Generative AI meets 3D: A Survey on Text-to-3D in AIGC Era

Chenghao Li,Chaoning Zhang,Joseph Cho,Atish Waghwase,Lik-Hang Lee,Francois Rameau,Yang Yang,Sung-Ho Bae,Choong Seon Hong
2024-10-25
Abstract:Generative AI has made significant progress in recent years, with text-guided content generation being the most practical as it facilitates interaction between human instructions and AI-generated content (AIGC). Thanks to advancements in text-to-image and 3D modeling technologies, like neural radiance field (NeRF), text-to-3D has emerged as a nascent yet highly active research field. Our work conducts a comprehensive survey on this topic and follows up on subsequent research progress in the overall field, aiming to help readers interested in this direction quickly catch up with its rapid development. First, we introduce 3D data representations, including both Structured and non-Structured data. Building on this pre-requisite, we introduce various core technologies to achieve satisfactory text-to-3D results. Additionally, we present mainstream baselines and research directions in recent text-to-3D technology, including fidelity, efficiency, consistency, controllability, diversity, and applicability. Furthermore, we summarize the usage of text-to-3D technology in various applications, including avatar generation, texture generation, scene generation and 3D editing. Finally, we discuss the agenda for the future development of text-to-3D.
Computer Vision and Pattern Recognition
What problem does this paper attempt to address?

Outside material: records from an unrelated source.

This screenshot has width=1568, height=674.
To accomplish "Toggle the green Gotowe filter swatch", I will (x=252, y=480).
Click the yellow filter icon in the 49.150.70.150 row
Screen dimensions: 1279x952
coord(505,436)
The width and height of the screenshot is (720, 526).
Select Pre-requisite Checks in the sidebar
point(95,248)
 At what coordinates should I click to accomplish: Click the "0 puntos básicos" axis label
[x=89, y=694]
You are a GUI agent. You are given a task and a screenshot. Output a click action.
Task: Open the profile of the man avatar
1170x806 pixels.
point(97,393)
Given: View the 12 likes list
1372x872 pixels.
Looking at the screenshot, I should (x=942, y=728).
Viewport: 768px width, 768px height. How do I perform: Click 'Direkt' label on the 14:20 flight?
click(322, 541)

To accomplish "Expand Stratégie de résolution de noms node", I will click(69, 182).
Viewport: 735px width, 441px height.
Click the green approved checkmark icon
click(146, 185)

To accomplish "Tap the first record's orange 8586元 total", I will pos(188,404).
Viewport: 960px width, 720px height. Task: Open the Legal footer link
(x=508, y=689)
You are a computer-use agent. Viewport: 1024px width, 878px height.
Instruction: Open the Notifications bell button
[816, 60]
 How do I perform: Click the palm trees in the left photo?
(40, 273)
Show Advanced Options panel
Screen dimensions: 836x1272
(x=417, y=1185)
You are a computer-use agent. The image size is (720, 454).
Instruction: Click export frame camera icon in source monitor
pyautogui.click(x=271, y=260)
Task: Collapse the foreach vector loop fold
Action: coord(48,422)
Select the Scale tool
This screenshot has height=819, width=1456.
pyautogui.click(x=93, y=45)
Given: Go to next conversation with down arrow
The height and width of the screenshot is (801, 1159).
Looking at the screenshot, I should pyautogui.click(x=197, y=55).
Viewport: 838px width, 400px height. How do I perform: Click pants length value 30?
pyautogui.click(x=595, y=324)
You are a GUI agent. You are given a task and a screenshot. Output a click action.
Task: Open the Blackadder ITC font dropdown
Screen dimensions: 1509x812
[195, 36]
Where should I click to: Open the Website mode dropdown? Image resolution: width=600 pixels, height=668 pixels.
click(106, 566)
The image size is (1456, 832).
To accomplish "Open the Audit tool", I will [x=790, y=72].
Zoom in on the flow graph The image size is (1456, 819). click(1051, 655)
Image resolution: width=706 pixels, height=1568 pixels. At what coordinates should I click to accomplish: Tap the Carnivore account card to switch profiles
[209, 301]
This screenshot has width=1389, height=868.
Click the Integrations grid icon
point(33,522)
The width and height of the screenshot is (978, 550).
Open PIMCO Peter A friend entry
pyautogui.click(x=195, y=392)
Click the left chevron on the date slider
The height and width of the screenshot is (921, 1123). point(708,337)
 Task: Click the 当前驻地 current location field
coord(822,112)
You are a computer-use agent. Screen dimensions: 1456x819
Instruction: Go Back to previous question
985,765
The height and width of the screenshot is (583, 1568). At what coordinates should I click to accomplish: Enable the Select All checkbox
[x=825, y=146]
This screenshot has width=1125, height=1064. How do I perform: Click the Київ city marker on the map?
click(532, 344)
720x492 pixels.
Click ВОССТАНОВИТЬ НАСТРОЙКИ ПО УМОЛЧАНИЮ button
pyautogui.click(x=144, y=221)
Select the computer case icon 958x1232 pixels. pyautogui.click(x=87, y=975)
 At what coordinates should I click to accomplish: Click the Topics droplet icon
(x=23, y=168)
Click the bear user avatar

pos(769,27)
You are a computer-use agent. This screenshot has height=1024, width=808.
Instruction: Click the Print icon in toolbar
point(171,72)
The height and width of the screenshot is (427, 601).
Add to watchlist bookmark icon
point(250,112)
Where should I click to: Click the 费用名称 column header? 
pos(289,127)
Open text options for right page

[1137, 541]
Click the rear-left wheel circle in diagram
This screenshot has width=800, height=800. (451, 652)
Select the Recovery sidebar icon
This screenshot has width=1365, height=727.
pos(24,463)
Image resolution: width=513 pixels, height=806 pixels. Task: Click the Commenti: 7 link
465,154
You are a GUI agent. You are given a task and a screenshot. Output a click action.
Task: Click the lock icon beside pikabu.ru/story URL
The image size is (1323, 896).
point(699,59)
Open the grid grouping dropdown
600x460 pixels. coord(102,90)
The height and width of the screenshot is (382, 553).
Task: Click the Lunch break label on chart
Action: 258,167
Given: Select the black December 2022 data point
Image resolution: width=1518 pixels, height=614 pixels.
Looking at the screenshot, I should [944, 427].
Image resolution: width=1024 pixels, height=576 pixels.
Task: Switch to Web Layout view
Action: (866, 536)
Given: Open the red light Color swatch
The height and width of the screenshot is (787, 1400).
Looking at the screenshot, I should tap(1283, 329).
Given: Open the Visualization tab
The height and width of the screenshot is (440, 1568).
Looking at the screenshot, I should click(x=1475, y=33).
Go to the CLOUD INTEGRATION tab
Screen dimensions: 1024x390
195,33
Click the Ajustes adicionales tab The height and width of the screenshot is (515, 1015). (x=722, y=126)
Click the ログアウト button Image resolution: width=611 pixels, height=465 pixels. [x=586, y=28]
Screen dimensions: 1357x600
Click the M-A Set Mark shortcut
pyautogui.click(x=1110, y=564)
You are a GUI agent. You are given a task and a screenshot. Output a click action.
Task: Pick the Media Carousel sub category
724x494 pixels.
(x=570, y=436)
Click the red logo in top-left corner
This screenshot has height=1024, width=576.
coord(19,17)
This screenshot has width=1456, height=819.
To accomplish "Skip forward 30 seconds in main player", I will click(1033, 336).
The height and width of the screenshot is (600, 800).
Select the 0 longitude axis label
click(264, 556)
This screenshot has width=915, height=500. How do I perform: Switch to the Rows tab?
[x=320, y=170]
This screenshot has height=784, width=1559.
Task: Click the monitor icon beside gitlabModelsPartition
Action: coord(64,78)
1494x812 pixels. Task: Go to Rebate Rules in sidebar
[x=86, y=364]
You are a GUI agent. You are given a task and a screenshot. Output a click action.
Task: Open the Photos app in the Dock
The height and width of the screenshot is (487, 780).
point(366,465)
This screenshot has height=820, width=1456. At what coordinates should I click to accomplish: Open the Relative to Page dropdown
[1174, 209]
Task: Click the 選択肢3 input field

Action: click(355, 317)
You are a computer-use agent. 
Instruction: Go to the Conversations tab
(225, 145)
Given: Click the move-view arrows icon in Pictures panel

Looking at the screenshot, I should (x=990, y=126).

### Problems the Paper Attempts to Solve This paper aims to address the technical challenges of generating 3D models from text (text-to-3D). Specifically, the paper focuses on the following aspects: 1. **Data Representation**: There are various methods for representing 3D data, including structured data (such as voxel grids, multi-view images) and unstructured data (such as 3D meshes, point clouds, neural fields). These different representation methods have their own advantages and disadvantages in terms of representation capability, computational efficiency, and memory efficiency. 2. **Core Technologies**: The paper introduces core technologies for generating 3D models, such as Neural Radiance Fields (NeRF) and diffusion models. These technologies play a key role in generating high-quality 3D models. 3. **Limitations of Existing Methods**: Early text-to-3D methods relied on pre-trained image-text models, which alleviated the scarcity of 3D training data to some extent, but the generated 2D rendering results were often unrealistic. To address these issues, subsequent research introduced stronger image priors and optimization strategies, such as DreamFusion and SJC methods. 4. **Application Areas**: Text-to-3D technology has a wide range of applications in various fields, including virtual character generation, texture generation, scene generation, and 3D editing. The paper summarizes these applications and discusses future development directions. 5. **Future Research Directions**: Despite significant progress in text-to-3D technology, there are still some challenges, such as low fidelity, long inference time, consistency issues, poor controllability, and lack of diversity. The paper proposes new methods to improve these areas, such as enhancing fidelity, optimizing inference speed, and improving consistency and controllability. Overall, through a comprehensive review and analysis, this paper aims to help readers quickly understand the latest developments in the text-to-3D field and provide guidance for future research.